"In the beginning, man went forth each day—some to do battle, some to the chase, others, again, to dig and delve in the fields—all that they might gain and live, or lose and die. Until there was found among them one, differing from the rest, whose pursuits attracted him not, and so he stayed by the tents with the women, and traced strange devices with a burnt stick upon a gourd.
"This man, who took not joy in the ways of his brethren—who cared not for conquest, and fretted in the field—this designer of quaint patterns—this deviser of the beautiful, who perceived in Nature about him curious curvings, as faces are seen in the fire, this dreamer apart, was the first artist.

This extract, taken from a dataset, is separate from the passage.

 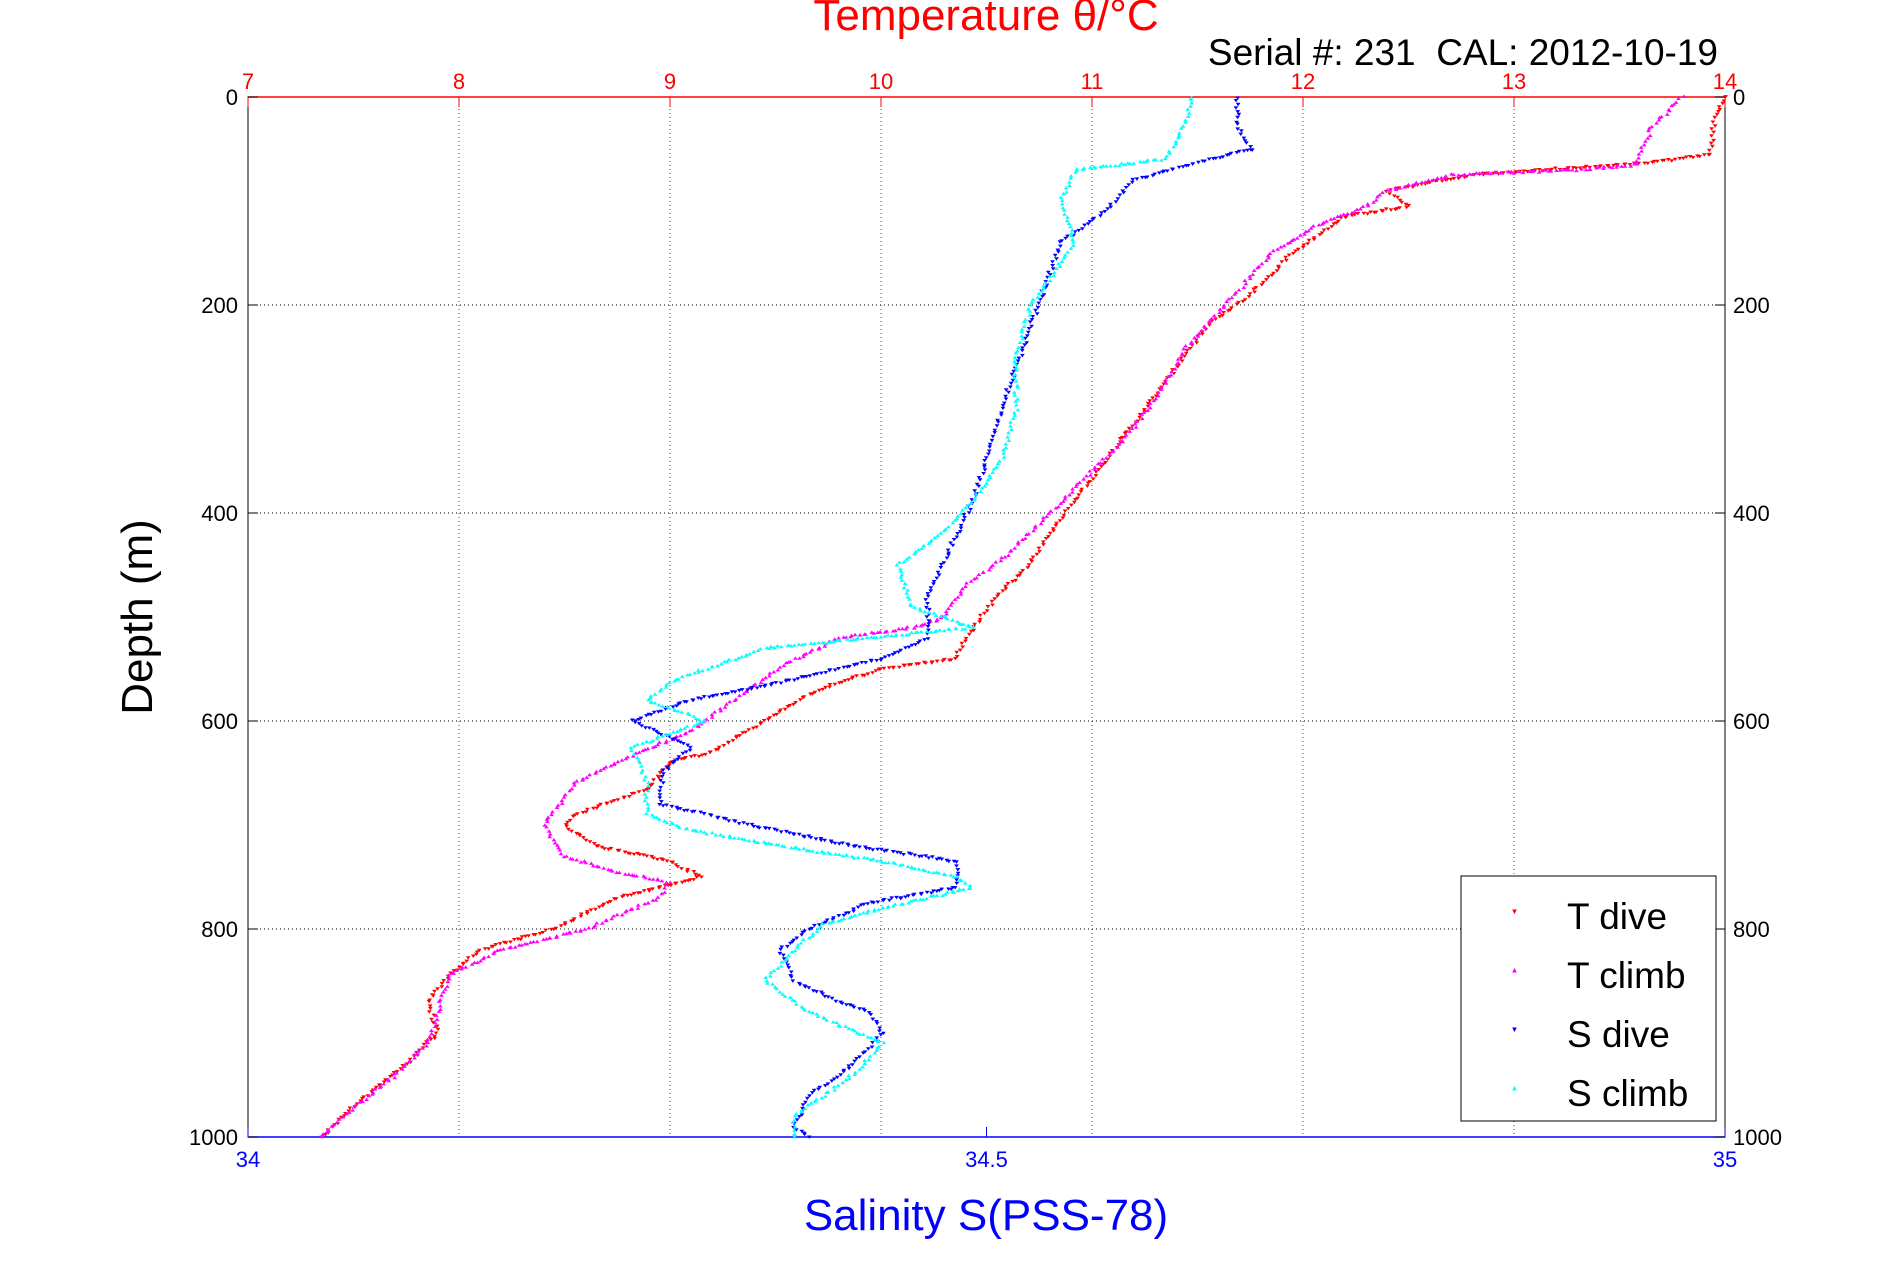 I want to click on depth-tick-label-left: 400, so click(x=220, y=514).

"And when, from the field from afar, there came back the people, they took the gourd—and drank from out of it.
"And presently there came to this man another—and in time others—of like nature, chosen by the Gods—and so they worked together and soon they fashioned from the moistened earth forms resembling the gourd. And with the power of creation, the heirloom of the artist, presently they went forth beyond the slovenly suggestion of Nature, and the first vase was born, in beautiful proportions.
"And the toilers tilled and were athirst; and the heroes returned from fresh victories, to rejoice and to feast; and all drank alike from the artist's goblets, fashioned cunningly, taking no note the while of the craftsman's pride, and understanding not his glory in his work; drinking at the cup, not from choice, not from a consciousness that it was beautiful, but because, forsooth, there was none other."

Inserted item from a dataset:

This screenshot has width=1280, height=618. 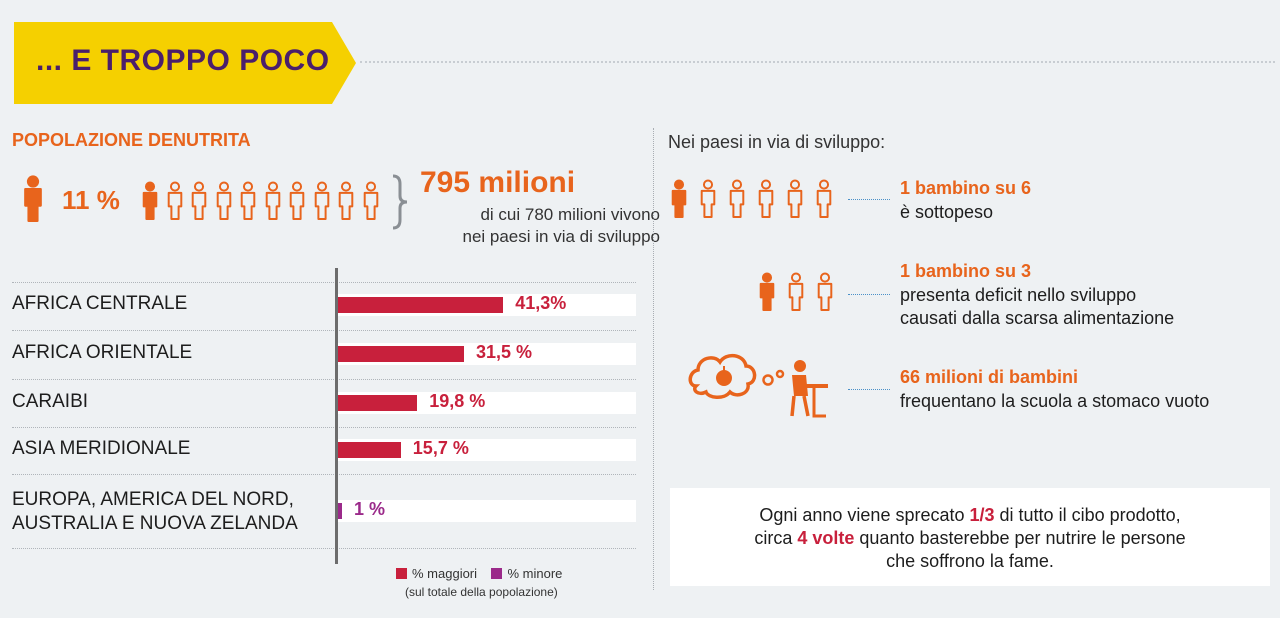 I want to click on row-label: CARAIBI, so click(x=50, y=402).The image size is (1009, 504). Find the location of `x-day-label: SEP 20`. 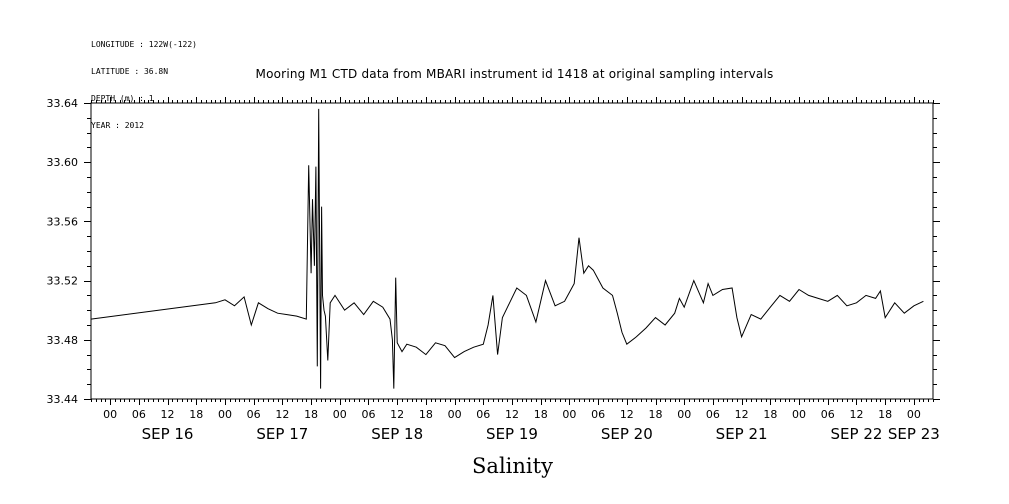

The art of the past has done its work. The white gods are worshipped no longer in the sacred woods and the Old Masters have lost much of their spiritual glamour. But no need to mourn their loss, they will remain beautiful. We will always look with awe and wonder at the figures of the Parthenon frieze. We will never cease to love the Primitifs. We will continue to make pilgrimages to the Prado and the Sistine Chapel. And Rembrandt will as heretofore receive the adoration of mankind.
Yet the new art will be different. It has to be different to equal the old. It will be attuned to the moods of the modern mind. It will have new accents. It will bear the analytical and complex aspects of our time. It will be subtler, more fragile, perhaps, but it will drive deeper into our soul than the cold correctness of older forms and emblems.
It was Whistler who pointed out that a large picture is a contradiction, that a picture like Raphael's "Transfiguration" or Veronese's "Marriage of Cana" are merely combinations of smaller pictures, drearily linked together by stretches of negligible paint. The demands of explanation, of form and composition, drag in, every now and then, lines and colour notes which are merely padding. They are the painter's concessions to the old rules of complexity. The modern mind demands a concentrated vision. Painting must appeal again directly to our finer sensibilities, speak to us without interference of moral or literary considerations.